# Ralph and ruby at the cottage we won!



## Tinman (Apr 23, 2013)

I was very lucky to win a break in a beautiful luxury cottage in north wales,
It was in its own private woodlands in the middle of nowhere (well on the Bodnant estate)
It was absolutely heaven - no internet or mobile access - hence the absence over the weekend (not too drunk and incapable on brandy and benylin as some of you may of been suspecting!!) 
Here are a few pics.... Sorry one by one...


----------



## Tinman (Apr 23, 2013)

Muddy banks to climb up and down


----------



## Tinman (Apr 23, 2013)

Muddy puddles to paddle in


----------



## Tinman (Apr 23, 2013)

Trees to climb


----------



## Tinman (Apr 23, 2013)

Roofs to climb onto to escape the enclosed garden!


----------



## Tinman (Apr 23, 2013)

Amazing underfloor heating to "chill" on...


----------



## Tinman (Apr 23, 2013)

Amazing views on our doorstep


----------



## Tinman (Apr 23, 2013)

The conwy estuary


----------



## fairlie (Sep 7, 2013)

Tracey it looks like paradise. What a lucky thing for all of you including the muddy dogs.


----------



## Tinman (Apr 23, 2013)

And the beautiful snow capped mountains of snowdonia
(Sorry Donna - this is about as close to snow we've been all year) x


----------



## Tinman (Apr 23, 2013)

And a cheeky peek over the harbour wall!!


----------



## Tinman (Apr 23, 2013)

fairlie said:


> Tracey it looks like paradise. What a lucky thing for all of you including the muddy dogs.

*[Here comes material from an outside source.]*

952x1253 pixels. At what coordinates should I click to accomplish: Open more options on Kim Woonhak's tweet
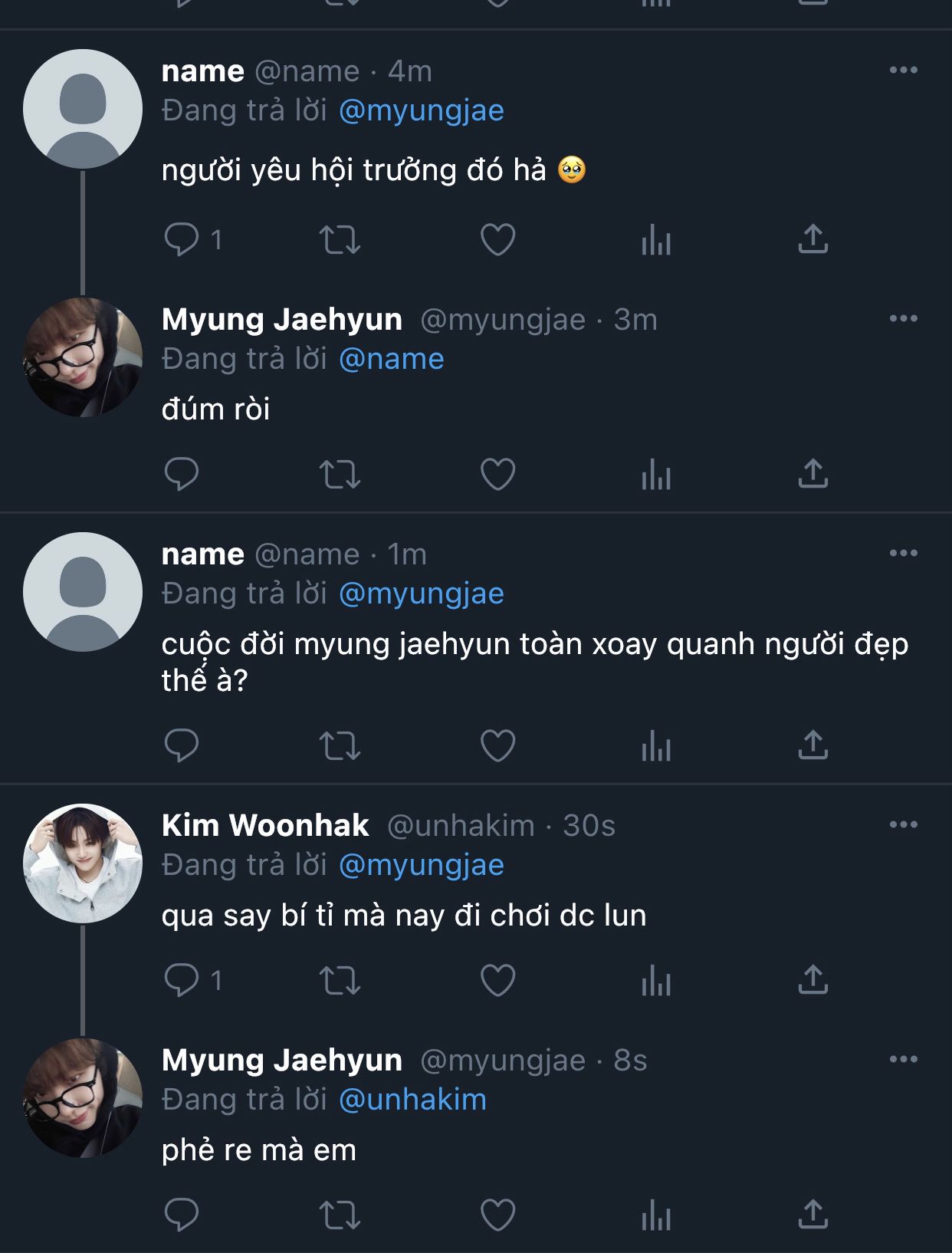903,825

Thanks fairlie - it was beautiful, everything was just fabulous, the dogs are now and have been sleeping since 3pmish - I dont think they are interested in a walk right now!! X


----------



## JasperBlack (Sep 1, 2012)

Looks fabulous Tracey! My idea of a perfect weekend! X


Sent from my iPhone using Tapatalk


----------



## Lindor (Feb 3, 2014)

Beautiful scenery! Beautiful Poos!


----------



## Grove (Oct 17, 2012)

Tinman said:


> And a cheeky peek over the harbour wall!!


Love this one!!


----------



## Tinman (Apr 23, 2013)

It was fabulous, and all for free!
It's the best (& possibly only) thing I've ever won!!
So when your asked to give your email details to these people who are promoting their business and collecting a database!! - it's true - winners do exist!
I can highly recommend Menai holidays x


----------



## Alinos (May 19, 2014)

Wow. Seems like an awesome place to get away from the hustle and bustle!! 


Sent from my iPhone using Tapatalk


----------



## Lexi&Beemer (May 5, 2013)

Love them! And so many opportunities to get into mischief. Perfect!

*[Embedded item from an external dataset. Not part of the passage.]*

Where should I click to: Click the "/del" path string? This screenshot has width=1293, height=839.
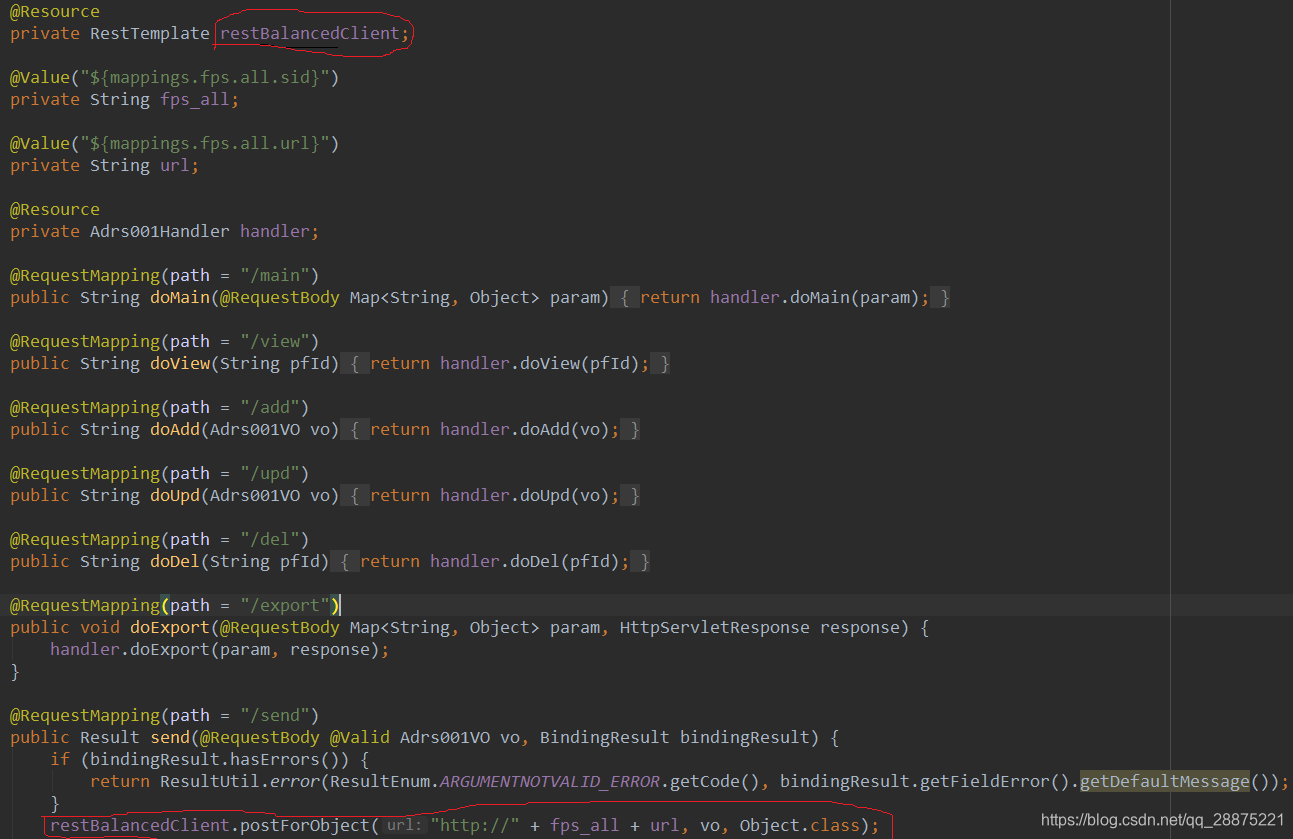268,538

Sent from my iPhone using Tapatalk


----------



## RuthMill (Jun 30, 2012)

Love them all. Especially the munchkins at the harbour wall. Love a cottage in the middle of nowhere!!


----------



## JasperBlack (Sep 1, 2012)

Menai holidays! I'm going to look at that later 


Sent from my iPhone using Tapatalk


----------



## Marzi (Sep 17, 2012)

It looks fabulous....
I just want to see the state of the cottage after muddy 'poos and muddy Billy tooled up with sticks a plenty had spent the entire weekend there 
It does look like the best place to go for a winter break with dogs.


----------



## DB1 (Jan 20, 2012)

Wow, looks like dog and young child paradise! (which of course makes it that for parents too), how lucky, I must admit i sometimes start to enter competitions and then when filling the details think, no, they just want all my details to bombard me with cr*p, maybe it is worth being bombarded after all!


----------



## fairlie (Sep 7, 2013)

I just entered a contest on line because of you Tracey. It turned out it was bait to make me vote for the board of directors at my favourite store, that led to fifteen minutes of reading candidate info so I could at least pretend I knew something about the subject. I better win or you'll be responsible for my lost fifteen minutes.


----------



## Mazzapoo (Jul 28, 2013)

Ooh how lovely Tracey! That looks like a great time had by all the dependants.....how about the grown ups? Was there a good pub and yummy food?


----------



## Tinman (Apr 23, 2013)

Mazzapoo said:


> Ooh how lovely Tracey! That looks like a great time had by all the dependants.....how about the grown ups? Was there a good pub and yummy food?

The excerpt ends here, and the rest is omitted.